— Assignment —
Give all of the records again precisely, excluding whatever pictures they contain.

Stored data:
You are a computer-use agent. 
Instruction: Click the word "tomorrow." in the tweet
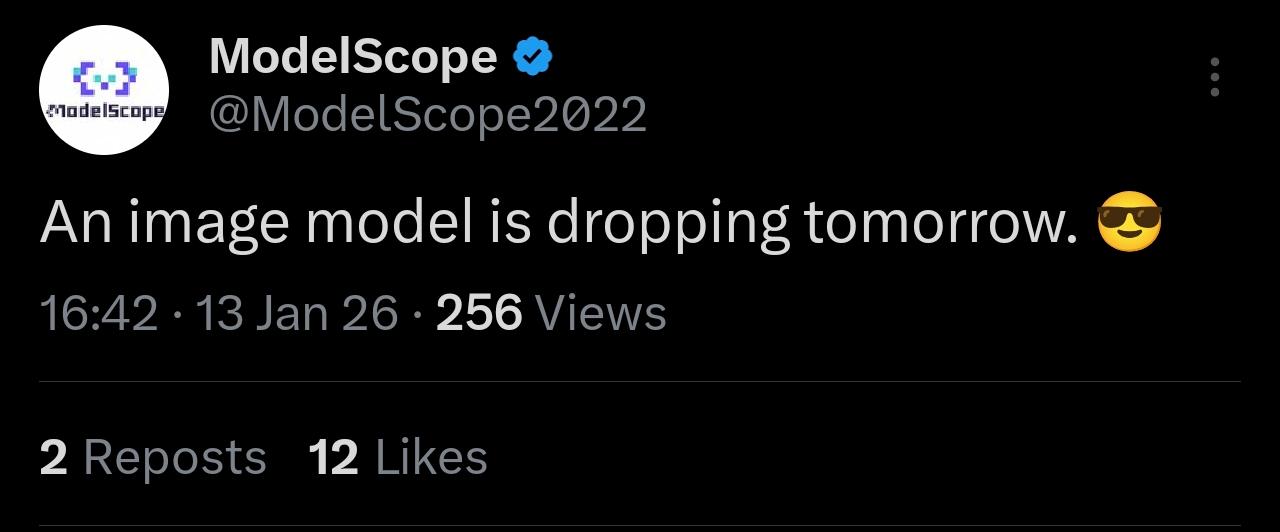[x=940, y=226]
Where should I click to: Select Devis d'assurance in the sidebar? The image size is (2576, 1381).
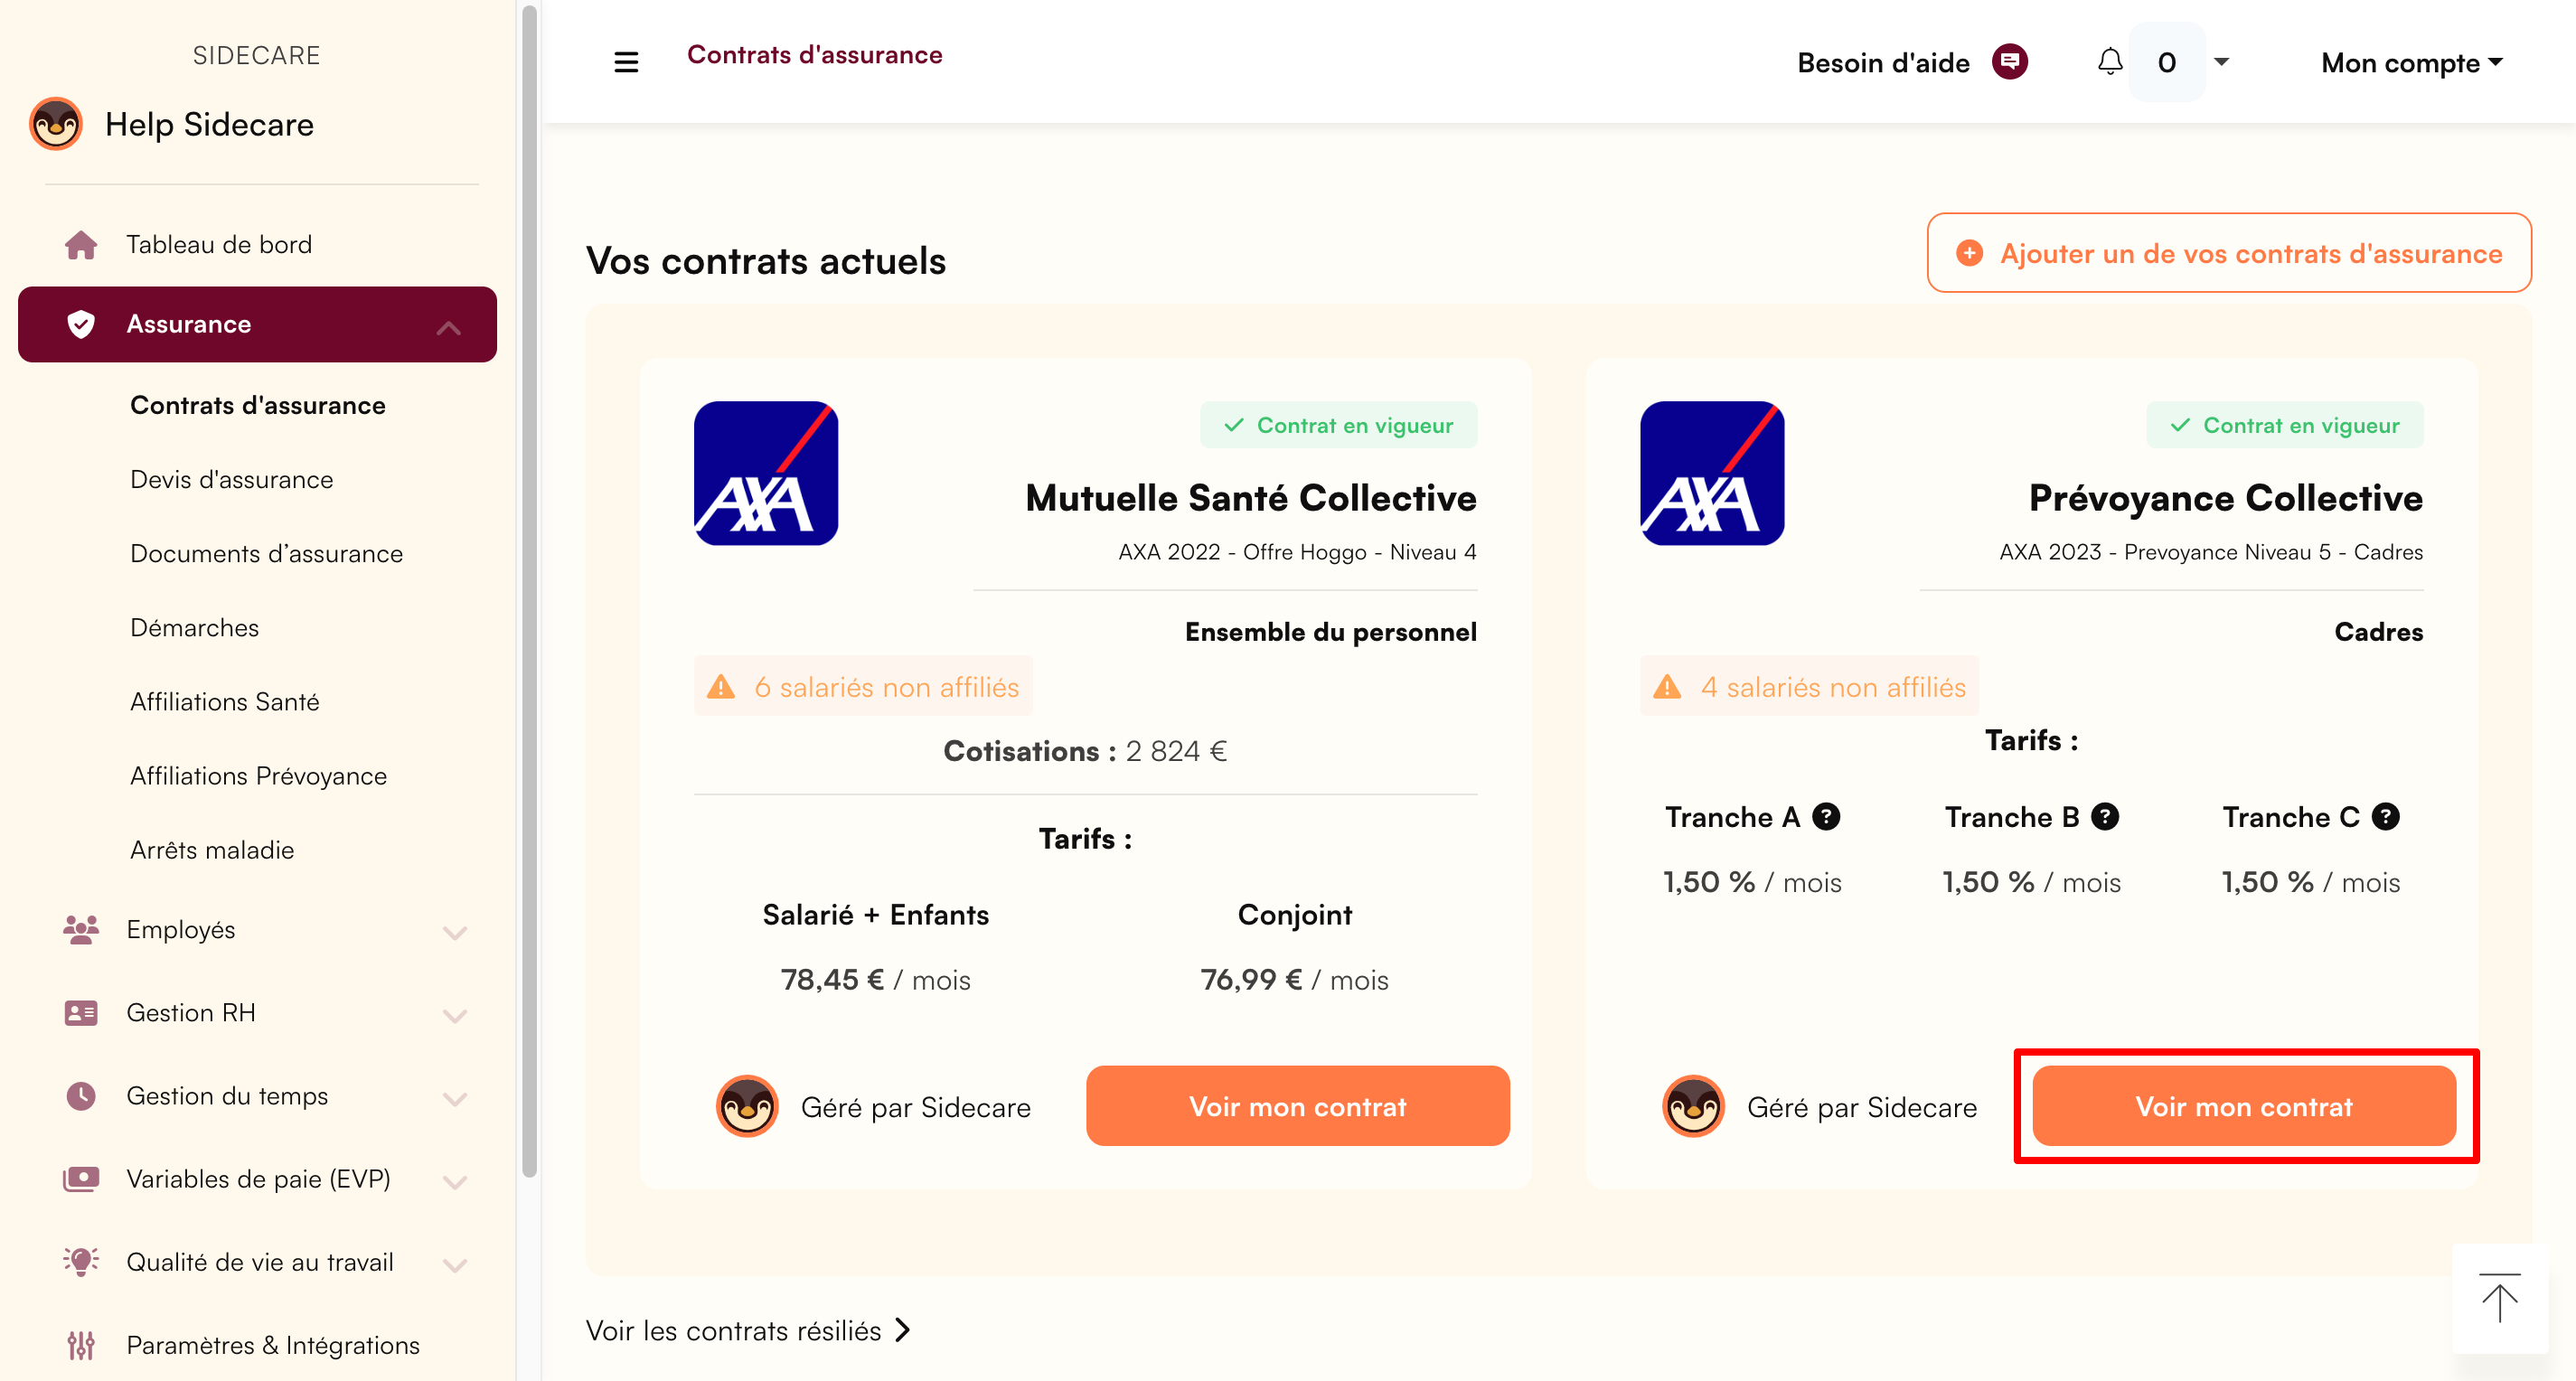point(232,480)
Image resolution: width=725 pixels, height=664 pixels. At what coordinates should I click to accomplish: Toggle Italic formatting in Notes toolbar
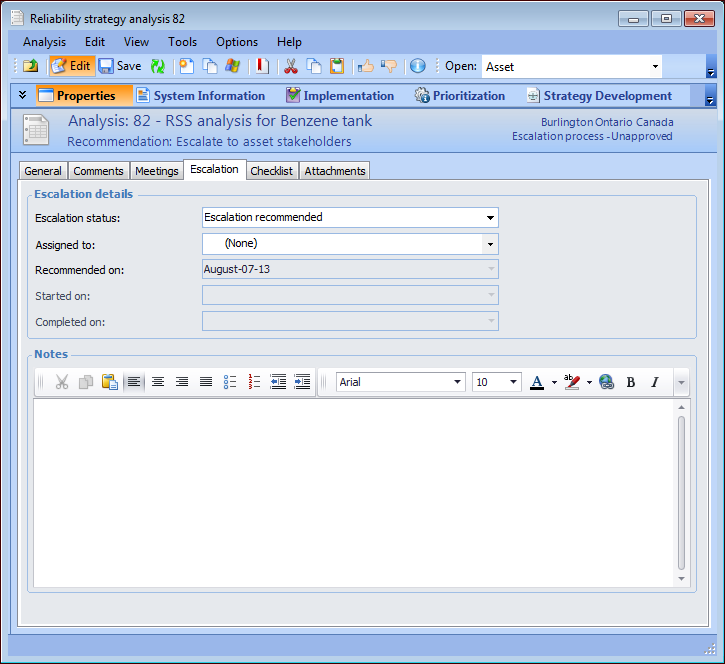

— Problem solution —
You are a computer-use agent. 
Instruction: Click the word "tomorrow." in the tweet
[x=940, y=226]
Where should I click to: Select Devis d'assurance in the sidebar? The image size is (2576, 1381).
point(232,480)
Image resolution: width=725 pixels, height=664 pixels. At what coordinates should I click to accomplish: Toggle Italic formatting in Notes toolbar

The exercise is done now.